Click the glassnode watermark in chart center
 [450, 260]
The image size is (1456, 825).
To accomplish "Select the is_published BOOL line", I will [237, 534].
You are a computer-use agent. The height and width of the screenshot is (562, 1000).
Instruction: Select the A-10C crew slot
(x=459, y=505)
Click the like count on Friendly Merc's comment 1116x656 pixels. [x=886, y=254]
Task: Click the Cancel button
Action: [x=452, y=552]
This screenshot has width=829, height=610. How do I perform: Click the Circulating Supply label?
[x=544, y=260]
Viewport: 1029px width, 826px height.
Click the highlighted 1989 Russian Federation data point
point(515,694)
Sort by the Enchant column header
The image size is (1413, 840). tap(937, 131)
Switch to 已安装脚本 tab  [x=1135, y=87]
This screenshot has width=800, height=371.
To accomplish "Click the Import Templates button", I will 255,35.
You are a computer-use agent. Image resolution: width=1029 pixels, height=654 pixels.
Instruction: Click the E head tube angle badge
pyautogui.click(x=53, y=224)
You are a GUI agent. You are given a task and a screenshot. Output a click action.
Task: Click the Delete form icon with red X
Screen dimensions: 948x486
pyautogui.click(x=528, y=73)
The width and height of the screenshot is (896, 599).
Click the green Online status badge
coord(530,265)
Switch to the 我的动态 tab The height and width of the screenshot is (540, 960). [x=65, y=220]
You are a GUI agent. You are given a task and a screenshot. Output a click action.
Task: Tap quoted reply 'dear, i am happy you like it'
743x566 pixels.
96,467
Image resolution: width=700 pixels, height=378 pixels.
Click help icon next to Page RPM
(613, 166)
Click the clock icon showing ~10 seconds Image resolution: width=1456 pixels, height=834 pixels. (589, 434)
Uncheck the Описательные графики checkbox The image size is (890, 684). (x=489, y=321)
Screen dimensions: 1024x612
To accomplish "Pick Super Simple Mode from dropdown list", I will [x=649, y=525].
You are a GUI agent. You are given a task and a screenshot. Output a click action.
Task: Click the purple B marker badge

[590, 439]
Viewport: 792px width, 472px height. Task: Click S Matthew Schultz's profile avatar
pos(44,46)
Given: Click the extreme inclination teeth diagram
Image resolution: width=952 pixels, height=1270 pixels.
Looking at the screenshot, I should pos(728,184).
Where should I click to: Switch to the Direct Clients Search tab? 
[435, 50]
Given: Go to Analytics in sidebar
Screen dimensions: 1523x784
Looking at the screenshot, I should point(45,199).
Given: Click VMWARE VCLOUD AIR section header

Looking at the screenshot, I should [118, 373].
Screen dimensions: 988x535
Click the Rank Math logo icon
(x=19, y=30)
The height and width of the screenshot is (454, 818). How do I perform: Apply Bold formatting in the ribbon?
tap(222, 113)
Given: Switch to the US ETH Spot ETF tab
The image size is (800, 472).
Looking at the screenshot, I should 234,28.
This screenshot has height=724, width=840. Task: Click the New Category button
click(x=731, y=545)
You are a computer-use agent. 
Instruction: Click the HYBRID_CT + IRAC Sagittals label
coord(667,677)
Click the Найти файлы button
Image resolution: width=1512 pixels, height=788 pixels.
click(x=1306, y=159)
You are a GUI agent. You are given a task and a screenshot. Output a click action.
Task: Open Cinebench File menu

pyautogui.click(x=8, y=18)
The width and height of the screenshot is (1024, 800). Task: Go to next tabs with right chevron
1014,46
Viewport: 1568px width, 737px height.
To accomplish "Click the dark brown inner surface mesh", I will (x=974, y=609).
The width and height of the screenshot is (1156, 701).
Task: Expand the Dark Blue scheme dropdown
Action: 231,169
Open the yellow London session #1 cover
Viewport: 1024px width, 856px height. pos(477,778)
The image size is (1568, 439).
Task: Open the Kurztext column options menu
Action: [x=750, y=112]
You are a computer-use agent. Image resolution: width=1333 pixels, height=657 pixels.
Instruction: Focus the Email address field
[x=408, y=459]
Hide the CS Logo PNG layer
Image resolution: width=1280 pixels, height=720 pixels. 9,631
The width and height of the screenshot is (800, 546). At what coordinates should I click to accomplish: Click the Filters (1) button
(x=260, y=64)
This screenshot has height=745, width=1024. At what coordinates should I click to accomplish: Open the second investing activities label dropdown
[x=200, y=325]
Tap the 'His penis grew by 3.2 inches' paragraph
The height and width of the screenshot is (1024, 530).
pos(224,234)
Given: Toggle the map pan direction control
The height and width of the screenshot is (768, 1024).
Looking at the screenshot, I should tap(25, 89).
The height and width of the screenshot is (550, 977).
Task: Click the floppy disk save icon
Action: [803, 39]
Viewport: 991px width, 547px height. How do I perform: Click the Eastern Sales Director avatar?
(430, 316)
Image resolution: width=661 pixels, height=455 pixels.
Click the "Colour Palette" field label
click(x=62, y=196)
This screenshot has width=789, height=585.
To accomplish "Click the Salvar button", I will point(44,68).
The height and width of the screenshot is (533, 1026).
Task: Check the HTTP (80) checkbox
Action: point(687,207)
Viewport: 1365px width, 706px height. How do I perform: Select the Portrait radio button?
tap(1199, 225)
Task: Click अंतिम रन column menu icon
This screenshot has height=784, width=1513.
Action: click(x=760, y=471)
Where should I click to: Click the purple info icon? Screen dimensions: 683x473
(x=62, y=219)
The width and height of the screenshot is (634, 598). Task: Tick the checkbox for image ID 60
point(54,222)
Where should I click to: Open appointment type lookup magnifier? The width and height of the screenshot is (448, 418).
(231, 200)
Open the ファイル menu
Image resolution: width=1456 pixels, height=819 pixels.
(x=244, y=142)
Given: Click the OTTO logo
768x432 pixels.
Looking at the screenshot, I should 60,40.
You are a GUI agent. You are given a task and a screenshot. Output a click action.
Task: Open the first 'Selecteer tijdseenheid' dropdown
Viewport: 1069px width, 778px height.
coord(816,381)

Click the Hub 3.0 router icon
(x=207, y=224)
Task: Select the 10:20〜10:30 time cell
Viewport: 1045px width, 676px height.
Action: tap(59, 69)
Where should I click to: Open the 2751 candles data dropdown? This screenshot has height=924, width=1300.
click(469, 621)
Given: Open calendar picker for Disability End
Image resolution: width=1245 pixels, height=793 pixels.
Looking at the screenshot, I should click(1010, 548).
###
Print all of the records above again, line for line and character for character, without adding, dropping, or changing anything.

> Solution below:
Click the glassnode watermark in chart center
 [450, 260]
The image size is (1456, 825).
To accomplish "Select the is_published BOOL line", I will [237, 534].
You are a computer-use agent. The height and width of the screenshot is (562, 1000).
Instruction: Select the A-10C crew slot
(x=459, y=505)
Click the like count on Friendly Merc's comment 1116x656 pixels. [x=886, y=254]
Task: Click the Cancel button
Action: [x=452, y=552]
This screenshot has width=829, height=610. How do I perform: Click the Circulating Supply label?
[x=544, y=260]
Viewport: 1029px width, 826px height.
Click the highlighted 1989 Russian Federation data point
point(515,694)
Sort by the Enchant column header
The image size is (1413, 840). tap(937, 131)
Switch to 已安装脚本 tab  [x=1135, y=87]
This screenshot has width=800, height=371.
To accomplish "Click the Import Templates button", I will 255,35.
You are a computer-use agent. Image resolution: width=1029 pixels, height=654 pixels.
Instruction: Click the E head tube angle badge
pyautogui.click(x=53, y=224)
You are a GUI agent. You are given a task and a screenshot. Output a click action.
Task: Click the Delete form icon with red X
Screen dimensions: 948x486
pyautogui.click(x=528, y=73)
The width and height of the screenshot is (896, 599).
Click the green Online status badge
coord(530,265)
Switch to the 我的动态 tab The height and width of the screenshot is (540, 960). [x=65, y=220]
You are a GUI agent. You are given a task and a screenshot. Output a click action.
Task: Tap quoted reply 'dear, i am happy you like it'
743x566 pixels.
96,467
Image resolution: width=700 pixels, height=378 pixels.
Click help icon next to Page RPM
(613, 166)
Click the clock icon showing ~10 seconds Image resolution: width=1456 pixels, height=834 pixels. (589, 434)
Uncheck the Описательные графики checkbox The image size is (890, 684). (x=489, y=321)
Screen dimensions: 1024x612
To accomplish "Pick Super Simple Mode from dropdown list", I will [x=649, y=525].
You are a GUI agent. You are given a task and a screenshot. Output a click action.
Task: Click the purple B marker badge

[590, 439]
Viewport: 792px width, 472px height. Task: Click S Matthew Schultz's profile avatar
pos(44,46)
Given: Click the extreme inclination teeth diagram
Image resolution: width=952 pixels, height=1270 pixels.
Looking at the screenshot, I should pos(728,184).
Where should I click to: Switch to the Direct Clients Search tab? 
[435, 50]
Given: Go to Analytics in sidebar
Screen dimensions: 1523x784
Looking at the screenshot, I should point(45,199).
Given: Click VMWARE VCLOUD AIR section header

Looking at the screenshot, I should [118, 373].
Screen dimensions: 988x535
Click the Rank Math logo icon
(x=19, y=30)
The height and width of the screenshot is (454, 818). How do I perform: Apply Bold formatting in the ribbon?
tap(222, 113)
Given: Switch to the US ETH Spot ETF tab
The image size is (800, 472).
Looking at the screenshot, I should 234,28.
This screenshot has height=724, width=840. Task: Click the New Category button
click(x=731, y=545)
You are a computer-use agent. 
Instruction: Click the HYBRID_CT + IRAC Sagittals label
coord(667,677)
Click the Найти файлы button
Image resolution: width=1512 pixels, height=788 pixels.
click(x=1306, y=159)
You are a GUI agent. You are given a task and a screenshot. Output a click action.
Task: Open Cinebench File menu

pyautogui.click(x=8, y=18)
The width and height of the screenshot is (1024, 800). Task: Go to next tabs with right chevron
1014,46
Viewport: 1568px width, 737px height.
To accomplish "Click the dark brown inner surface mesh", I will (x=974, y=609).
The width and height of the screenshot is (1156, 701).
Task: Expand the Dark Blue scheme dropdown
Action: 231,169
Open the yellow London session #1 cover
Viewport: 1024px width, 856px height. pos(477,778)
The image size is (1568, 439).
Task: Open the Kurztext column options menu
Action: [x=750, y=112]
You are a computer-use agent. Image resolution: width=1333 pixels, height=657 pixels.
Instruction: Focus the Email address field
[x=408, y=459]
Hide the CS Logo PNG layer
Image resolution: width=1280 pixels, height=720 pixels. 9,631
The width and height of the screenshot is (800, 546). At what coordinates should I click to accomplish: Click the Filters (1) button
(x=260, y=64)
This screenshot has height=745, width=1024. At what coordinates should I click to accomplish: Open the second investing activities label dropdown
[x=200, y=325]
Tap the 'His penis grew by 3.2 inches' paragraph
The height and width of the screenshot is (1024, 530).
pos(224,234)
Given: Toggle the map pan direction control
The height and width of the screenshot is (768, 1024).
Looking at the screenshot, I should tap(25, 89).
The height and width of the screenshot is (550, 977).
Task: Click the floppy disk save icon
Action: [803, 39]
Viewport: 991px width, 547px height. How do I perform: Click the Eastern Sales Director avatar?
(430, 316)
Image resolution: width=661 pixels, height=455 pixels.
Click the "Colour Palette" field label
click(x=62, y=196)
This screenshot has width=789, height=585.
To accomplish "Click the Salvar button", I will point(44,68).
The height and width of the screenshot is (533, 1026).
Task: Check the HTTP (80) checkbox
Action: point(687,207)
Viewport: 1365px width, 706px height. How do I perform: Select the Portrait radio button?
tap(1199, 225)
Task: Click अंतिम रन column menu icon
This screenshot has height=784, width=1513.
Action: click(x=760, y=471)
Where should I click to: Click the purple info icon? Screen dimensions: 683x473
(x=62, y=219)
The width and height of the screenshot is (634, 598). Task: Tick the checkbox for image ID 60
point(54,222)
Where should I click to: Open appointment type lookup magnifier? The width and height of the screenshot is (448, 418).
(231, 200)
Open the ファイル menu
Image resolution: width=1456 pixels, height=819 pixels.
(x=244, y=142)
Given: Click the OTTO logo
768x432 pixels.
Looking at the screenshot, I should 60,40.
You are a GUI agent. You are given a task and a screenshot. Output a click action.
Task: Open the first 'Selecteer tijdseenheid' dropdown
Viewport: 1069px width, 778px height.
coord(816,381)

Click the Hub 3.0 router icon
(x=207, y=224)
Task: Select the 10:20〜10:30 time cell
Viewport: 1045px width, 676px height.
Action: tap(59, 69)
Where should I click to: Open the 2751 candles data dropdown? This screenshot has height=924, width=1300.
click(469, 621)
Given: Open calendar picker for Disability End
Image resolution: width=1245 pixels, height=793 pixels.
Looking at the screenshot, I should click(1010, 548).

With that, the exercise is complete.